#### What the task asks
Which lines in the entries below contain the string "screenshot"? Gather every such line and copy it in full, counting a match only when the case agrees.

#### Records provided

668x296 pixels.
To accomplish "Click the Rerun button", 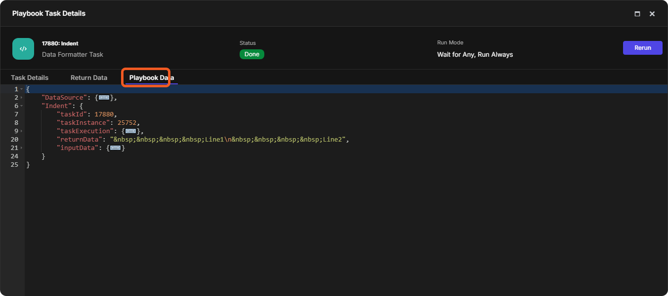I will coord(642,48).
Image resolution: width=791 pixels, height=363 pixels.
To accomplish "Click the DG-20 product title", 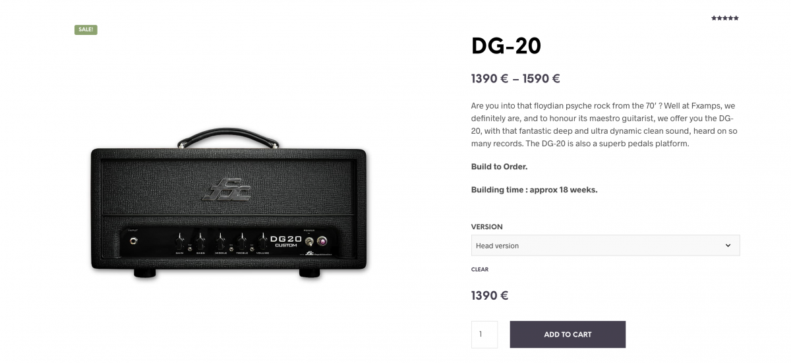I will coord(506,46).
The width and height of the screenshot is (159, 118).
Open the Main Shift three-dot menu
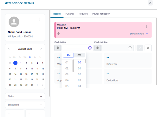coord(146,27)
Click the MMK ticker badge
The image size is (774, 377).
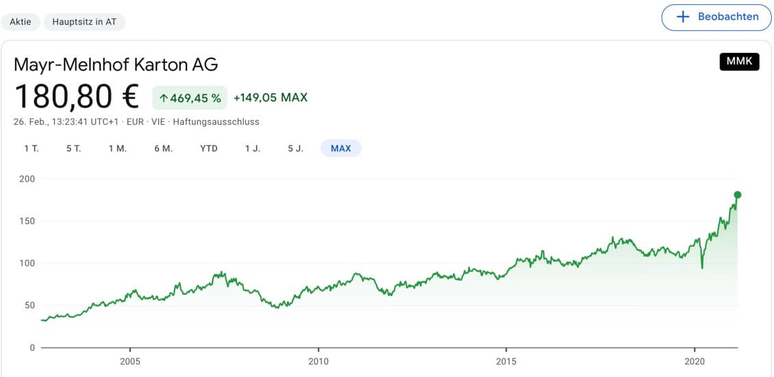tap(739, 61)
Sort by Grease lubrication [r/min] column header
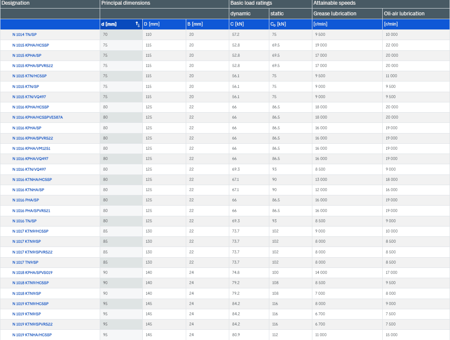The image size is (450, 340). [x=320, y=24]
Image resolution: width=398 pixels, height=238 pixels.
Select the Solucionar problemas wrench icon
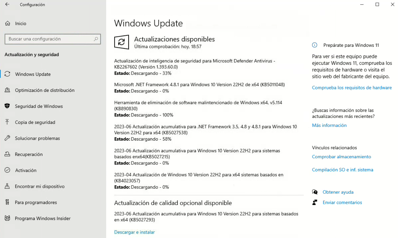pos(7,138)
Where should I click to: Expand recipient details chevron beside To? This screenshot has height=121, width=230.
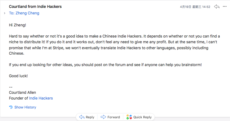coord(5,13)
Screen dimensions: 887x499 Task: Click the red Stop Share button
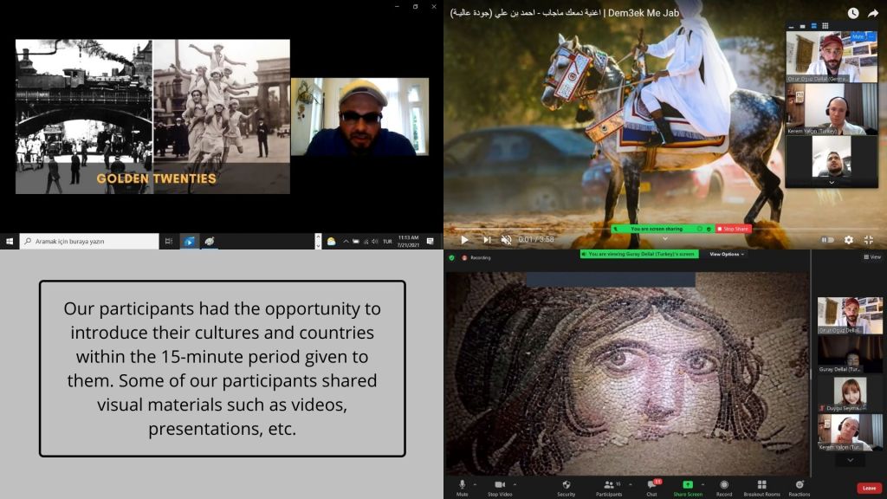click(x=734, y=229)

#### Task response
The width and height of the screenshot is (159, 118).
Where should I click to: Expand recipient details chevron beside To? This screenshot has height=121, width=230.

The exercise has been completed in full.